3.14. HPLC and Q Exactive LC-MS Analysis of Colloidal Chitin Hydrolysates Produced by AfChi28

Colloidal chitin undergoes enzymatic reaction under standard conditions via chitinase. The reaction mixture was inactivated in a water bath for 10 min and centrifuged at 12,744× g at 4 °C for 30 min. After centrifugation, the supernatant was filtered through a 0.22 µm nylon filter membrane and analyzed by HPLC. For N-acetyl COSs, the amount of released reducing sugars was determined by HPLC. For HPLC analysis, the hydrolysis samples were subjected to an HPLC system (UltiMate 3000 series) equipped with a Luna® 5 μm NH2 column (4.6 mm × 250 mm, Phenomenex Inc., Torrance, CA, USA) and a refractive index detector (RID). 70% acetonitrile solution (v/v) was used as mobile phase with a flow rate of 0.6 mL/min. The column oven was kept at room temperature.

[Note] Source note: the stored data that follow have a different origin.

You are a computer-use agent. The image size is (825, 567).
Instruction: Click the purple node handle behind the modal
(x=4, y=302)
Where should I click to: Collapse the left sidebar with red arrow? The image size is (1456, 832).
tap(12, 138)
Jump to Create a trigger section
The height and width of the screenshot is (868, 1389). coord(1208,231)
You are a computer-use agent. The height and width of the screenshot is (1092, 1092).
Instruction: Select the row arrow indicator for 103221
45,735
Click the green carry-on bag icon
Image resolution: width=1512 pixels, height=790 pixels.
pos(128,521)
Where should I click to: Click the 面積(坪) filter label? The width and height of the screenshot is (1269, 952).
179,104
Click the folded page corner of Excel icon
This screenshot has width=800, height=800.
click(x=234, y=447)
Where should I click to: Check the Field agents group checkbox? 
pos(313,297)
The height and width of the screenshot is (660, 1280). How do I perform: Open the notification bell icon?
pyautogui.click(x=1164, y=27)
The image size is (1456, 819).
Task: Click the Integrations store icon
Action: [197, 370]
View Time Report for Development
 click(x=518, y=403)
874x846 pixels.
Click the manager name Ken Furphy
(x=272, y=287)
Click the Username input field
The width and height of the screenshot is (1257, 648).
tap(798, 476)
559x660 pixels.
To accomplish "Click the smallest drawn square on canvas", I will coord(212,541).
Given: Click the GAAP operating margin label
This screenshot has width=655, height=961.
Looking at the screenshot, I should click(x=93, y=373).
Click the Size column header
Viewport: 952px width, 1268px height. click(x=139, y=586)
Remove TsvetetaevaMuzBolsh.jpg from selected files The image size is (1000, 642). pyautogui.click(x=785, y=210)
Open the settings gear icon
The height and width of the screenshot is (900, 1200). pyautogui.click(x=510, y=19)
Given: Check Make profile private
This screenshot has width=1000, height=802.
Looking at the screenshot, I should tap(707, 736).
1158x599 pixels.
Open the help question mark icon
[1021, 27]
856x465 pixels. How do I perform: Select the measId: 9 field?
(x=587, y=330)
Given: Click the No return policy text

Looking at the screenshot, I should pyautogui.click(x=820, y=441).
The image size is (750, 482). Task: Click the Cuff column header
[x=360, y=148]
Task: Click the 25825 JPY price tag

After the enzyme reaction, the enzymatic hydrolysis product in the supernatant were concentrated about 20 times with a vacuum centrifuge. The supernatant was filtered through a 0.22 µm nylon filter membrane and analyzed by Q Exactive LC-MS. Afterward, the samples were analyzed with Q Exactive LC-MS coupled with an HPLC system using Hypersil GOLD C18. The solvents used were as follows: (A) 0.1% formic acid in H2O and (D) CH3CN. The LC-MS (product ion scan) had a low rate of 0.4 mL/min in gradient mode and gradient elution was performed at room temperature by the following method: 5% D in A with a linear gradient for 2 min, followed by 5% to 95% D in A with gradient for 8 min, remaining at 95% D in A for an additional 7 min and then an immediate return to the initial conditions for a 5 min re equilibration period as a cycle.

3.15. Structure Prediction and Molecular Docking

AlphaFold2 was used to predict the three-dimensional structure of AfChi28. Ligand molecule (GlcNAc)6 was drawn by ChemDraw software. The AutoDock Vina and flexible docking methods were used to separately dock AfChi28. The Asp152 of AfChi28 was used as the center of the box respectively. PyMOL software was used for structure visualization and detailed interaction analysis.

4. Conclusions

Chitinases are an important way of converting chitin into bio-functional materials and there is a lack of high performance, low cost chitinases. In this study, a chitinase Afchi28 was identified from a marine A. fumigatus df347 and characterized. AfChi28 is an acido-halotolerant and temperature-resistant bifunctional enzyme with an enzymatic activity of 52.414 mU/mg. Among the hydrolysis products, AfChi28 efficiently hydrolyses chitin to produce highly aggregated chitin oligosaccharides, of which the hydrolysis products contain GlcNAc, (GlcNAc)2, (GlcNAc)3 and (GlcNAc)4. These properties made this enzyme a promising candidate for the green industrial conversion of bulk marine chitin wastes into chitin oligosaccharides with high added value. The 3D structure of AfChi28 was predicted by AlphaFold2 to demonstrate that it has the motif (DxxDxDxE) at the end of strand β5, with E154 as the catalytic residue in the middle of the open of the TIM barrel like other Family 18 chitinases. A (GlcNAc)6 molecule was shown to bind to AfChi28 in subsites −4 to +2 in the substrate-binding domain which was further verified by a molecular docking study. Our findings provide a certain research contribution for elucidating the catalytic mechanism of chitinases from marine fungi.